Frozen oysters should not be overlooked. This recipe that combines oysters with mango is proof of how good they can be. The oysters are only lightly cooked, which improves their texture. The mango adds sweetness and freshness whilst the onions add a little crunch. The chilli adds heat.
The addition of lemon and fresh coriander, this recipe connects Namibian oysters to the flavours of Mexico or Thailand. Oysters with mango salsa ideal for beach parties or for an intimate evening with friends around the braai. Don’t fret if you do not have frozen oysters, it works just as well with fresh oysters.

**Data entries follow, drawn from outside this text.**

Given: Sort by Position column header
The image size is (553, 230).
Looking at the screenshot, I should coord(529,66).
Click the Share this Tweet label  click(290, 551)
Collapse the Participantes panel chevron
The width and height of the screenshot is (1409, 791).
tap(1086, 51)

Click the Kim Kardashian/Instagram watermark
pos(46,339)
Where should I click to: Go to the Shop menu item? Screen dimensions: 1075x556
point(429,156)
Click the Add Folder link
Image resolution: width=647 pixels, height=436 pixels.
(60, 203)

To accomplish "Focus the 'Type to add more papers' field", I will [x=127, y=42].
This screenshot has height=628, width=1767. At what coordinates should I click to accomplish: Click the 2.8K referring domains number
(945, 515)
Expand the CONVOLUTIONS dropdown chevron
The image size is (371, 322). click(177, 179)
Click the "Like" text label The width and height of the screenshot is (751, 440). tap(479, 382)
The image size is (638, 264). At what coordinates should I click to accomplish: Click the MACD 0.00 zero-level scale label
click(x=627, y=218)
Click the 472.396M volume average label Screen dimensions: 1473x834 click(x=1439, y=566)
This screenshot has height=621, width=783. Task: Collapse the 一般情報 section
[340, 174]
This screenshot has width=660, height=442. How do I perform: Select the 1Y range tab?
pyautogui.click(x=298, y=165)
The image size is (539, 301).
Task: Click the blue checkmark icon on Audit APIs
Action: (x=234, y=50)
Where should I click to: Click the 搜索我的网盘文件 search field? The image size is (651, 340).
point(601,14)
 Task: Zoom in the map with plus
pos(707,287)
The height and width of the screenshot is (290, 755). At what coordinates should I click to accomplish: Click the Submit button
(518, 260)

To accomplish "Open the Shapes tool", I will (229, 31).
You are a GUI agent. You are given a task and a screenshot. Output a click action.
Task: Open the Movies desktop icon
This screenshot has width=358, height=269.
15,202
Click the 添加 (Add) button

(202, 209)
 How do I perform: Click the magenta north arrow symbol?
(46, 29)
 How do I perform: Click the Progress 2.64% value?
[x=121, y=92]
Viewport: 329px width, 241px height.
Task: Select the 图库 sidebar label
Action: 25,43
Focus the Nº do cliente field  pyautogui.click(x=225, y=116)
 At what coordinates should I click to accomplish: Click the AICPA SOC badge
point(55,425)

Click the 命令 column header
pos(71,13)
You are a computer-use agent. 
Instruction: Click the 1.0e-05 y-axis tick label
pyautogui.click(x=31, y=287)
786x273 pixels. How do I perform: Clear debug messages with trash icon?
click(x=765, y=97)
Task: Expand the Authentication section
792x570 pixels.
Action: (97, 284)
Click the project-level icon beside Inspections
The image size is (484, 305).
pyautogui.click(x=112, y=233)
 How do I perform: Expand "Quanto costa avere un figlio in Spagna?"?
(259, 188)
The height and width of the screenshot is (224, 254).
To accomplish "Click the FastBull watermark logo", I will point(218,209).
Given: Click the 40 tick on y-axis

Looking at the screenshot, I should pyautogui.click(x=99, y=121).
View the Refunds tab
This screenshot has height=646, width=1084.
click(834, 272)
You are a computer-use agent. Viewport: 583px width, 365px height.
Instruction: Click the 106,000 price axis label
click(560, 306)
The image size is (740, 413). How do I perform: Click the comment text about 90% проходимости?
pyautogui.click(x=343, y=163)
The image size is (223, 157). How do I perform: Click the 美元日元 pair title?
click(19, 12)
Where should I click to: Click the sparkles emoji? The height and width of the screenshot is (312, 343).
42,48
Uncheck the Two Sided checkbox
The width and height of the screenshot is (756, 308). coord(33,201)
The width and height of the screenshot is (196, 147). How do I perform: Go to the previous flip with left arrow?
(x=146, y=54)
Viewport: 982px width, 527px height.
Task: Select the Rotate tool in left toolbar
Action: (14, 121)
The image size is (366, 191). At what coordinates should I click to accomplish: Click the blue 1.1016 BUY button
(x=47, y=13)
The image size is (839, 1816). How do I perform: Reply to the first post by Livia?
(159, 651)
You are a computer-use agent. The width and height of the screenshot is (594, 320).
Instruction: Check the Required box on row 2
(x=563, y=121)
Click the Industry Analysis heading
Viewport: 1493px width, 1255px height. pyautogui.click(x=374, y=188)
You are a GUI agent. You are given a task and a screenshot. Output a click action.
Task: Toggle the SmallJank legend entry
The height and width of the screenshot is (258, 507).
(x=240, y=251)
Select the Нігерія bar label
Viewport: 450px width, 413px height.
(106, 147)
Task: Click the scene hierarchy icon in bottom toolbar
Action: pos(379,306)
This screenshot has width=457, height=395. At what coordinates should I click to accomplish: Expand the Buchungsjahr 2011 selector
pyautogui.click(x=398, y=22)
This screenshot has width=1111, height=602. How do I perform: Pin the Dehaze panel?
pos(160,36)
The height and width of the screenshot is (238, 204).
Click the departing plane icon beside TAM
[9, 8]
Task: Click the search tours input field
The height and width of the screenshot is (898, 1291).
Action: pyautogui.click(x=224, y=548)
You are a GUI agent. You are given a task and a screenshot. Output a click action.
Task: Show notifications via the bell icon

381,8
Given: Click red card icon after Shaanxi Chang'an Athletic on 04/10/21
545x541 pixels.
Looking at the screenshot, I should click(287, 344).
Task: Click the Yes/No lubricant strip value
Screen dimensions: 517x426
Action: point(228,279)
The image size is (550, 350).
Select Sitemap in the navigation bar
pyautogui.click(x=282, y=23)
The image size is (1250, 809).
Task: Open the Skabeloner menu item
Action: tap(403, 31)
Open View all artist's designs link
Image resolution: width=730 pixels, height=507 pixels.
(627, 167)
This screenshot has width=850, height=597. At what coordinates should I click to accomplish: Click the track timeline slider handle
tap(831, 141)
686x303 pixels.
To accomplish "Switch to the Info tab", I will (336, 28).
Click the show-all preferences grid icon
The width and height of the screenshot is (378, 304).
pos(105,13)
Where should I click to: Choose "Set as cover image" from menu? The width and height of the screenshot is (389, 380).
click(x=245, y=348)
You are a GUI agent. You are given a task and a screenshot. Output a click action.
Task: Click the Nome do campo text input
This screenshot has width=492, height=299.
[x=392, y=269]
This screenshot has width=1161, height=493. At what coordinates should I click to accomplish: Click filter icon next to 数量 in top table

Oysters with mango salsaCourse: Starter, MainsCuisine: InternationalDifficulty: Easy
This recipe is a very nice way to prepare frozen oysters. The mango adds sweetness, the onions add crunch and the chilli a little heat. It is the ideal party snack to enjoy on a warm summer’s day.
24 fresh or frozen oysters
1 medium mango, peeled and finely diced
½ medium red onion, peeled and finely diced
1 tablespoon fresh coriander, finely chopped
juice of 1/2 lime
1 teaspoon olive oil
1 to 2 Red chillies, seeded and very finely chopped
- If using frozen oysters
- Start by thawing the oysters. Place the oysters on a tray to catch all liquid as they are thawing. Their lids would pop open when they are defrosted. Once they are fully defrosted, it is time to loosen the flesh from the shells. This is done by running a knife under the lid and cutting through the top muscle attached to the lid. Remove the lid and discard. Drain the liquid from the oyster and cut through the second muscle attaching the oyster to the shell at the bottom. Your oyster is now ready for cooking.
- Cooking the oysters
- Pre-heat your oven to 180℃. Line a baking tray with course sea salt to stabilise the oysters. Line the tray with oysters by lightly pushing them into the salt. They should be level. When the oven is at temperature, bake the oysters for 5 minutes. Allow them to cool and discard all liquid.
- Spoon some of the salsa mixture over each oyster and serve.